── Text excerpt

TEMPO program set to open Southside location
By St. Clair Murraine
Outlook staff writer
Jaeqwaun Hover could not believe when his high school counselor told him at the start of his senior year that he didn’t have enough credits to graduate.
He pleaded his case, even saying he’d take extra classes to make up the need credit. Nothing worked.
“I’m not going to lie; I cried,” Hover said.
He enrolled in adult education courses in hopes of earning a GED. His life took a different turn midway through the semester when he ran into Kimball Thomas, director of Tallahassee Engage in Meaningful Productivity for Opportunity, commonly known as TEMPO.
Hover, who has also had run-ins with the law, said meeting Thomas changed his life. He has his GED and is holding down a fast-food job.
He wants more.
“I’m a hands-on person,” he said. “I rather to get paid for the job I’m putting in. I’m trying to look for something that I would have a set goal in life. A trade is something that nobody can take away from you. I want to be an entrepreneur and own my own business.”

────

**Written exercise 1**: Reproduce the passage of the TEMPO article that begins with the words containing "He pleaded his" and ends with "He wants more.".
The article and the entries after it were drawn from unrelated sources.

── Data to use

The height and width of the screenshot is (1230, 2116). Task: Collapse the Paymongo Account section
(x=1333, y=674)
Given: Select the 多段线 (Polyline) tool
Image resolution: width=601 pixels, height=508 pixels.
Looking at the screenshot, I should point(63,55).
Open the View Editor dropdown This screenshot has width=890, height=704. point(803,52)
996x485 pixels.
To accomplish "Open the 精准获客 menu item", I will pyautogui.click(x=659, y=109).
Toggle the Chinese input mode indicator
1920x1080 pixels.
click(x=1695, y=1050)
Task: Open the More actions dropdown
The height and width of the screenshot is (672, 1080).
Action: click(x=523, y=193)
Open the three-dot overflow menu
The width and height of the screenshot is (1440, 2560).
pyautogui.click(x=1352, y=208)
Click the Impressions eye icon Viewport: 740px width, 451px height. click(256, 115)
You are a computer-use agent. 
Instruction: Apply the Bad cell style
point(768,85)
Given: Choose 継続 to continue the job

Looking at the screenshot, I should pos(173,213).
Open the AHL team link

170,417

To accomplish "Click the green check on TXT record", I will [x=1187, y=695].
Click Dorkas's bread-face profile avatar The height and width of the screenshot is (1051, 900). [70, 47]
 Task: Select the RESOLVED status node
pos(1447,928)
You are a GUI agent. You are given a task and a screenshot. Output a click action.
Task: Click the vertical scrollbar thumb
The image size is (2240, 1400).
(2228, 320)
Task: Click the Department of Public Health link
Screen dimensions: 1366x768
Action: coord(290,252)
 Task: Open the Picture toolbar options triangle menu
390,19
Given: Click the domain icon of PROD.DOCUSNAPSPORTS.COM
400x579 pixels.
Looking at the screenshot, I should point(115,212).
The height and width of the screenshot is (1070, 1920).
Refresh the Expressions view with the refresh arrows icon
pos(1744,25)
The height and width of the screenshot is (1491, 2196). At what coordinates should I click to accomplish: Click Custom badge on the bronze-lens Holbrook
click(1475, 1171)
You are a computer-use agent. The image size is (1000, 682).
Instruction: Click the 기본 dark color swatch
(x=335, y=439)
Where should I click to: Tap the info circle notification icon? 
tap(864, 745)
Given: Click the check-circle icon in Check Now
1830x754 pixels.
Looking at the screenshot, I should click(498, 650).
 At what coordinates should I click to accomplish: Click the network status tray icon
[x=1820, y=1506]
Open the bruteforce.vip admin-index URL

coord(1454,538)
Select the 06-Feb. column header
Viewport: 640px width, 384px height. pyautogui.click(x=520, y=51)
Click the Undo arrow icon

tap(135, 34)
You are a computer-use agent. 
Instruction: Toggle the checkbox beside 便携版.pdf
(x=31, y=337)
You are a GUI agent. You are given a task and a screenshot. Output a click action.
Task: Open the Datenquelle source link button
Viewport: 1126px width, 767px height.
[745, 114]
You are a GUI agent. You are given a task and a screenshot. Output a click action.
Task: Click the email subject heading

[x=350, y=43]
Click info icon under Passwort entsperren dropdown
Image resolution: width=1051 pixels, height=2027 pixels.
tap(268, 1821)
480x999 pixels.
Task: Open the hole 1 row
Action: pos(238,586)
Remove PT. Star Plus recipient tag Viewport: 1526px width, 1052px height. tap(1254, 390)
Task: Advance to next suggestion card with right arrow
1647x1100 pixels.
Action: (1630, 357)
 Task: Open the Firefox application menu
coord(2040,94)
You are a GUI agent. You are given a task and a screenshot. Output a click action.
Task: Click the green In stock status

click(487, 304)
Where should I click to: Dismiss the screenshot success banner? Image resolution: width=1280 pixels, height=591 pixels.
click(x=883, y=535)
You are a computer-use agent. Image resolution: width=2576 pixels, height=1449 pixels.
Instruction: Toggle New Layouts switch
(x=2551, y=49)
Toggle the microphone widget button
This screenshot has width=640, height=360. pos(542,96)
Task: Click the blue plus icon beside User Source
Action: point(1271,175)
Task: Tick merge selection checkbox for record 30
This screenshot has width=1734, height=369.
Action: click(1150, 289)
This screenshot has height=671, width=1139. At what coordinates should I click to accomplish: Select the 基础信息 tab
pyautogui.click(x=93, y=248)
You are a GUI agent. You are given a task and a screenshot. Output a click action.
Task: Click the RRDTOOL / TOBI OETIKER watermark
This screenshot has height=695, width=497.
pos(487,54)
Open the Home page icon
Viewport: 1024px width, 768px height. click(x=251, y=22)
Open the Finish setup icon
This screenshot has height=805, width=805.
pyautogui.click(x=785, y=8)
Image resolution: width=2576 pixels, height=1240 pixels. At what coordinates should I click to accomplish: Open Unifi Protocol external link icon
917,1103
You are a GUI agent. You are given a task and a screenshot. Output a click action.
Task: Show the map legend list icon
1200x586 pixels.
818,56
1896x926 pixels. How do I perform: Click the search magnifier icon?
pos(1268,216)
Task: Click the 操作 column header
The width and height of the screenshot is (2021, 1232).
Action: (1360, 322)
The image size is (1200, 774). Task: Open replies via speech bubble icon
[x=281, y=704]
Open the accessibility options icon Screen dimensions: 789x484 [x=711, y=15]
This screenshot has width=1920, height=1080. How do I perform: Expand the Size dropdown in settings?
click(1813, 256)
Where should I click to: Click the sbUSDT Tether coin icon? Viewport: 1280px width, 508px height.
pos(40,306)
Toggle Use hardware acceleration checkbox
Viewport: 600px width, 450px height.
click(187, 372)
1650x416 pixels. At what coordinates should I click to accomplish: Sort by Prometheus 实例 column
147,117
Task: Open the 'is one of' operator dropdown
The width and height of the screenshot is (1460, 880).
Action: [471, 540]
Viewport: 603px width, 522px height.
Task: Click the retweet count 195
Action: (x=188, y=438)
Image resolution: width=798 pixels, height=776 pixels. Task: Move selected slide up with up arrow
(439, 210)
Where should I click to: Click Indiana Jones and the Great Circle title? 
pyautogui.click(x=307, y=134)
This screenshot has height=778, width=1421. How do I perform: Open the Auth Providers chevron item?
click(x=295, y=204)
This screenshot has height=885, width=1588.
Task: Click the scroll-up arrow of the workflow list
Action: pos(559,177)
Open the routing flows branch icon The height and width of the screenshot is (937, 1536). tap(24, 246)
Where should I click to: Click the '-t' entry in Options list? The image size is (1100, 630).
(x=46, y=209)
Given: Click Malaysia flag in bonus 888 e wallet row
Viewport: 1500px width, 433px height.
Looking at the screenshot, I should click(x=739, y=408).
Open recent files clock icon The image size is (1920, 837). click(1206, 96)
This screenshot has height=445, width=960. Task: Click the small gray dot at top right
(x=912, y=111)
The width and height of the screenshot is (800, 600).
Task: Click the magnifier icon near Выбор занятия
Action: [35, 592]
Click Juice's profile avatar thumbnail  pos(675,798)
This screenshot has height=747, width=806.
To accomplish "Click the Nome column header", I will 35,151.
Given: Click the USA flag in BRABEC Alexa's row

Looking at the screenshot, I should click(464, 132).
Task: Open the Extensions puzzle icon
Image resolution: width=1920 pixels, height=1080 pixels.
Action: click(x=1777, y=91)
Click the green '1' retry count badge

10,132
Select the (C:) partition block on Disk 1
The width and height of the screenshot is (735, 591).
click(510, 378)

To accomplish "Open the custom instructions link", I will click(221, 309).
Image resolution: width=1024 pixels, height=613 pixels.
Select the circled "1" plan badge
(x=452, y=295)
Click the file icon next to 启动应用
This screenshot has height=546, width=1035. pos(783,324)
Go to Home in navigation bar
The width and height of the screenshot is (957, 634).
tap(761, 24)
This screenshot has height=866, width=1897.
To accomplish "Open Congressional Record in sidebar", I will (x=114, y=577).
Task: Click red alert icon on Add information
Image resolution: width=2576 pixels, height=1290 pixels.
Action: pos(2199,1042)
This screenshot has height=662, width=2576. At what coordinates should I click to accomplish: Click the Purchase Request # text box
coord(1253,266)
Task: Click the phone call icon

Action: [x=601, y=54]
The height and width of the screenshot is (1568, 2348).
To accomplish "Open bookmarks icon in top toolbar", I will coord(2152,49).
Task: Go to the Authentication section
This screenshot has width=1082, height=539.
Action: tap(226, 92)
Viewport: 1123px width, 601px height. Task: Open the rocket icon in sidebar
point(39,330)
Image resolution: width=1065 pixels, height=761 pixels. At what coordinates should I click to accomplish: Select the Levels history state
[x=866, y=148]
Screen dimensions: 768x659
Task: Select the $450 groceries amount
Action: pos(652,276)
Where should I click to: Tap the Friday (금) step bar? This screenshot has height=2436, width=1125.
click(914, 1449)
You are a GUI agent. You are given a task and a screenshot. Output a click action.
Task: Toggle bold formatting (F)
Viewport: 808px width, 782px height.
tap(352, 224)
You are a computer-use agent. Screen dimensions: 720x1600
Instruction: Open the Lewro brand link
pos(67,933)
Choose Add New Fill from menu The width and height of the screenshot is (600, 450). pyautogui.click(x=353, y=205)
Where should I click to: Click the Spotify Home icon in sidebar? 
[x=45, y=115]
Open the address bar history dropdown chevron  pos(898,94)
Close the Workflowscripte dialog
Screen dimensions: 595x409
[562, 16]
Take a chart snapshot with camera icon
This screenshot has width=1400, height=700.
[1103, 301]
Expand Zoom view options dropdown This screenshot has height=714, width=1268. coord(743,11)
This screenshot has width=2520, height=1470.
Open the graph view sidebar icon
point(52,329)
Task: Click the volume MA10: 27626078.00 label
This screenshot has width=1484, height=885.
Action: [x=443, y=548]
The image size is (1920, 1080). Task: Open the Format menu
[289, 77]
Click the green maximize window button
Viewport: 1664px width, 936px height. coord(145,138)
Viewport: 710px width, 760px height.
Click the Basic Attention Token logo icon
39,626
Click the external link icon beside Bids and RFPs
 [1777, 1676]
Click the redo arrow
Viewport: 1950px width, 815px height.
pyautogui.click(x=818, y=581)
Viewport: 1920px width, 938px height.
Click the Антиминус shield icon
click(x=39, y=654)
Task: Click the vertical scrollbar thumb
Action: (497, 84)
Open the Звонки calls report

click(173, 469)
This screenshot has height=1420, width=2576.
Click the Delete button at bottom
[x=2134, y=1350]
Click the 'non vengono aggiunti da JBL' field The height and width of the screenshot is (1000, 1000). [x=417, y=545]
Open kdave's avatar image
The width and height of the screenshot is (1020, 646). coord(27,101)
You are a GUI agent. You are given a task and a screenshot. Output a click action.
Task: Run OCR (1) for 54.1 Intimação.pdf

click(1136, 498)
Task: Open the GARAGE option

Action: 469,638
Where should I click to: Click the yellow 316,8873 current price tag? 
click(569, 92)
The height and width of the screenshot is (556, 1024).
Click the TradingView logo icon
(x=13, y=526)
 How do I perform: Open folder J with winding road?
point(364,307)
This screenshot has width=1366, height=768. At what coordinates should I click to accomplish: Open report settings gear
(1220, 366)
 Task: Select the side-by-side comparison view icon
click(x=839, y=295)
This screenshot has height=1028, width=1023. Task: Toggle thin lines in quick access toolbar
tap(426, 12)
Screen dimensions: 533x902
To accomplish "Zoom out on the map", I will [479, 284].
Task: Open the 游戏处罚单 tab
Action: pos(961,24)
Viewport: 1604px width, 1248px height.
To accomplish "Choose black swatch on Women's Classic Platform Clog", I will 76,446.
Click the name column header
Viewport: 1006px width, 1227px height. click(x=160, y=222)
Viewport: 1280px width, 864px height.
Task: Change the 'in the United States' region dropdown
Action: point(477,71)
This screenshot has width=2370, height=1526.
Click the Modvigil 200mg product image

────

**Written exercise 2**: Write out, unchanged, only the entries from the line containing "The height and width of the screenshot is (1491, 2196)." through the line containing "Looking at the screenshot, I should click(498, 650).".

**Expected answer 1**:
He pleaded his case, even saying he’d take extra classes to make up the need credit. Nothing worked.
“I’m not going to lie; I cried,” Hover said.
He enrolled in adult education courses in hopes of earning a GED. His life took a different turn midway through the semester when he ran into Kimball Thomas, director of Tallahassee Engage in Meaningful Productivity for Opportunity, commonly known as TEMPO.
Hover, who has also had run-ins with the law, said meeting Thomas changed his life. He has his GED and is holding down a fast-food job.
He wants more.

**Expected answer 2**:
The height and width of the screenshot is (1491, 2196). At what coordinates should I click to accomplish: Click Custom badge on the bronze-lens Holbrook
click(1475, 1171)
You are a computer-use agent. The image size is (1000, 682).
Instruction: Click the 기본 dark color swatch
(x=335, y=439)
Where should I click to: Tap the info circle notification icon? 
tap(864, 745)
Given: Click the check-circle icon in Check Now
1830x754 pixels.
Looking at the screenshot, I should click(498, 650).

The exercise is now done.